All of the actresses had to learn to skate. There was even a skating audition. And a bit of bluffery. “Like any good actor,” Lewis said, “I lied. ‘Oh my God, I skate every weekend, what, are you kidding?’ I hadn’t put on a pair of skates in eight years.”
“I got in really good shape,” Wiig said. “Then, we stopped shooting, and I went back to usual.”
Screenwriter Kirsten Smith (“Legally Blonde”), who helped mentor Cross and her screenplay and is a producer on “Whip It,” says that what turned into a five-year project was always about the same thing.
“I think that roller derby is a conduit to power,” she said. “And self-confidence, and self-love and the feeling you can do anything. It’s very feminine because of the costumes, and it’s a little bit tough because of the action. In a way, you get to be a girl’s girl and a guy’s girl, and that’s really exciting.”
RAQUEL WELCH WAS ON A ROLL IN ‘KANSAS CITY BOMBER’
In the seminal 1972 sports extravaganza “Kansas City Bomber,” the bodacious Raquel Welch got jostled, hassled, mangled and tackled, all in delicious slo-mo. (The girl-on-girl action, implied and otherwise, is considerably less pronounced in Drew Barrymore’s new “Whip It.”) Directed by Jerrold Freeman and co-starring Kevin McCarthy and Cornelia Sharpe, “KCB” starred Welch at the peak of her babe-aliciousness, which was pretty much the sole purpose of the movie.
Skates. Spandex. Hot showers. Rough action. All meant to advertise Welch’s, shall we say, gifts, as she portrays a single mom with two kids tying to make it as a pro skater in a world of envious women, devious men and banked turns.
“I really like ‘Kansas City Bomber,’ ” said “Whip It” star Ellen Page. “And Raquel’s male stunt double, which I love. But I got more excited by this little girl who played her daughter. I was like, ‘This kid is sooo good,’ and I’m like, ‘Jeez, that looks like Jodie Foster.’ So I Googled it and was like, ‘Oh my God, it IS Jodie Foster!’ She’s unbelievable.”

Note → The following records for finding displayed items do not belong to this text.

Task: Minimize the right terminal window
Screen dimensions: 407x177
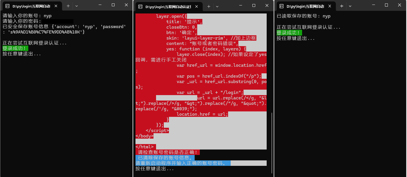Action: click(x=373, y=5)
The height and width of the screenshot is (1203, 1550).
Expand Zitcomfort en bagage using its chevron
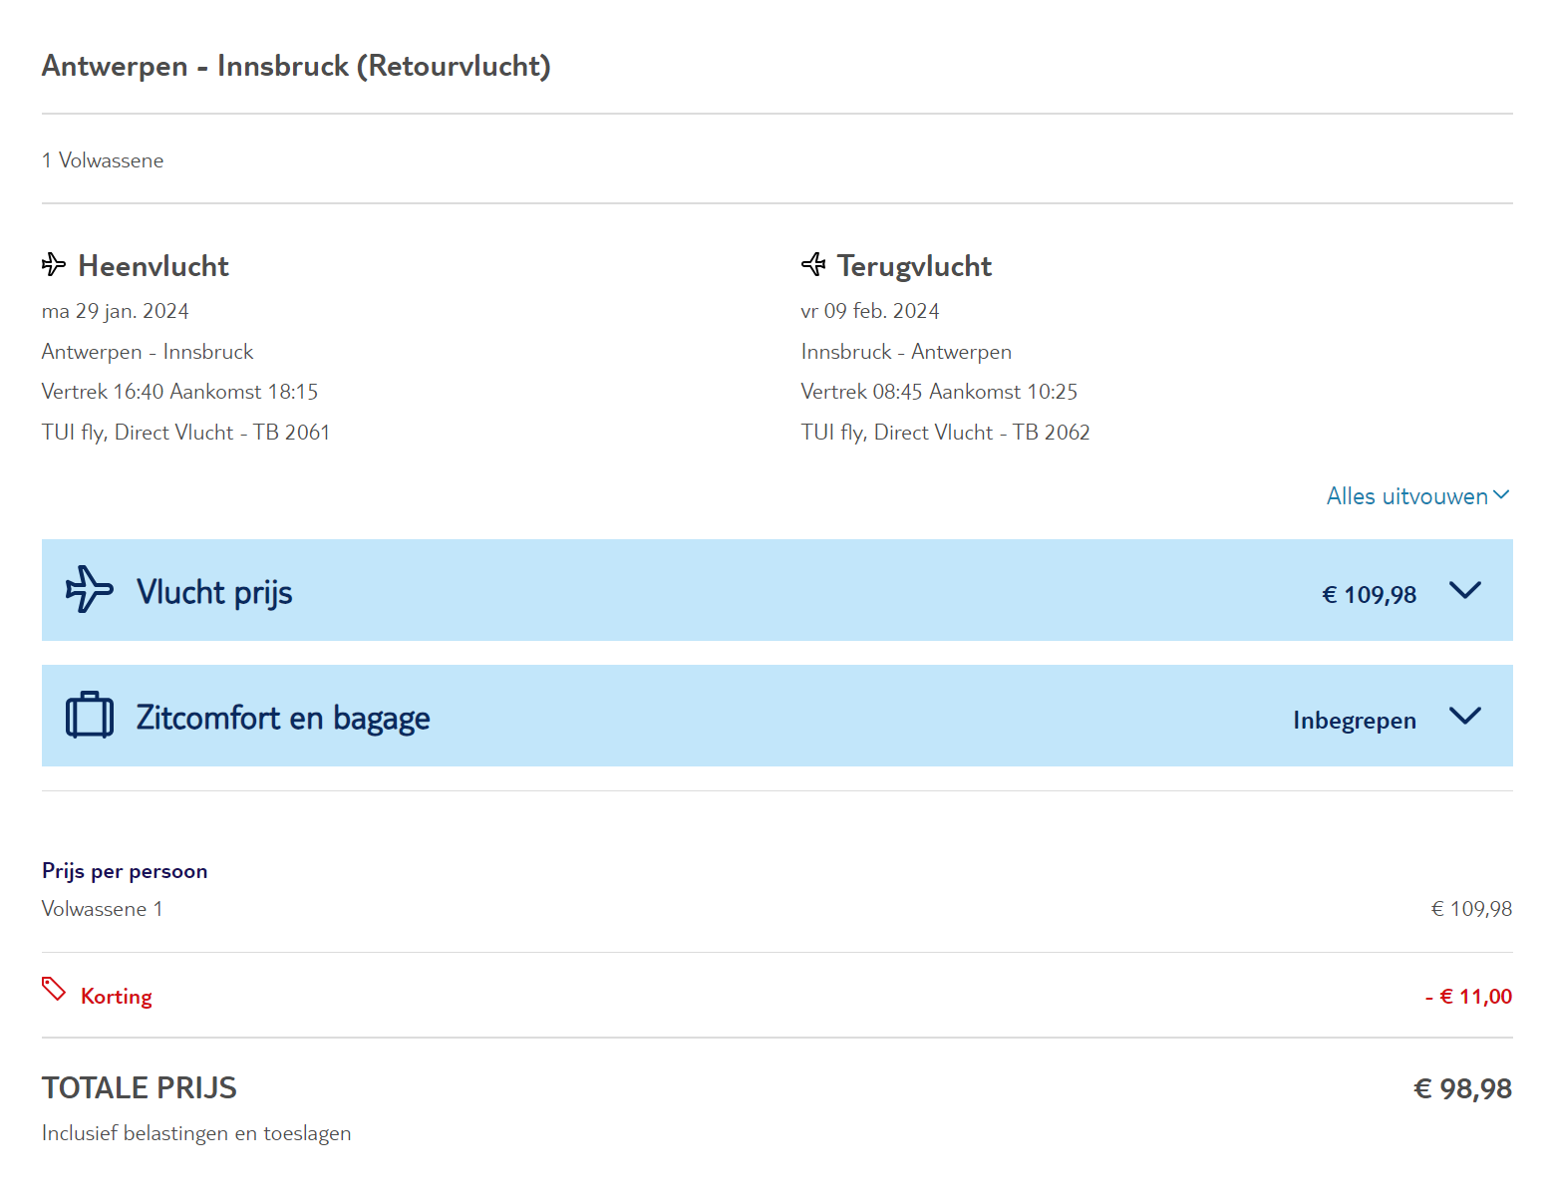point(1464,716)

Foster would go on to do some better-known (and better) movies, Welch would make “Mother, Jugs and Speed,” and Freeman would direct Scott Baio in “The Boy Who Drank Too Much.” Sometimes, you crash into the guardrail, and sometimes you glide around the rink.

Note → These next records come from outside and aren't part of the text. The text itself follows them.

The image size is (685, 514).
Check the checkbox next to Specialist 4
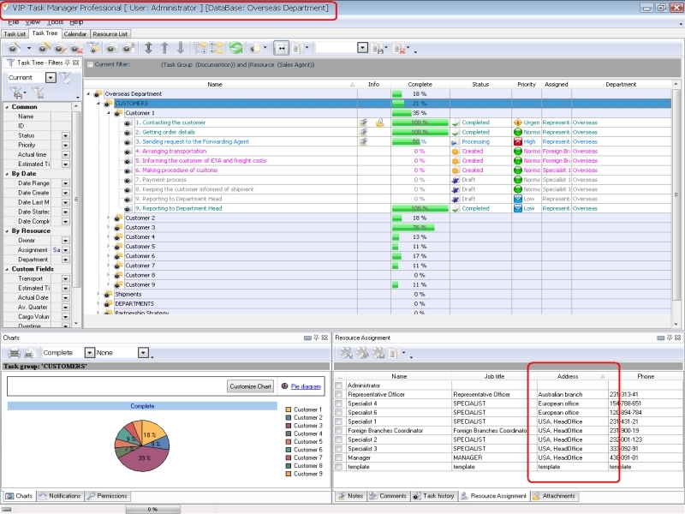tap(338, 404)
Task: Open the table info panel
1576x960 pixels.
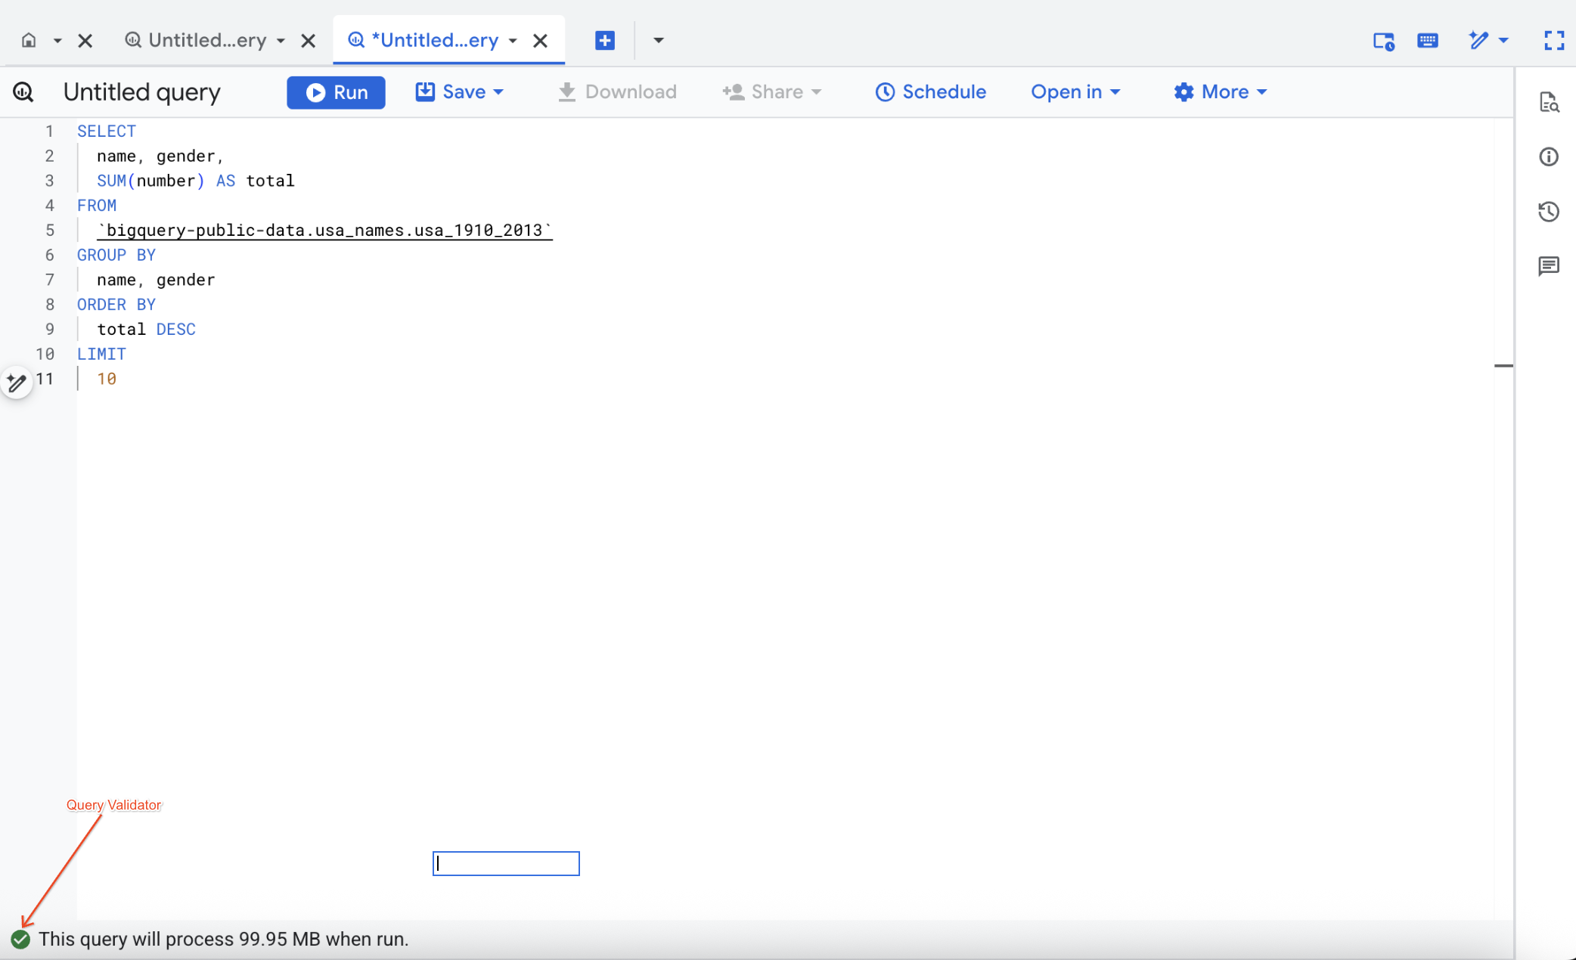Action: (x=1549, y=156)
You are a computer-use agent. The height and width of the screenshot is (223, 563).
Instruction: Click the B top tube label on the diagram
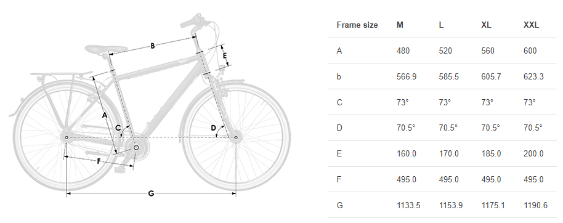[x=153, y=46]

There have been other skate-themed films: “Roller Derby Girl” a 1949 short subject, and “The Fireball” (1950), starring Raquel Welch’s antithesis, Mickey Rooney. But after “Kansas City Bomber,” the best known of the roller flicks is probably “Unholy Rollers,” the R-rated 1972 feature with Claudia Jennings playing a factory worker who quits to become a roller-derby star. Jennings, the 1970 Playboy Playmate of the Year, died in a car crash in 1979.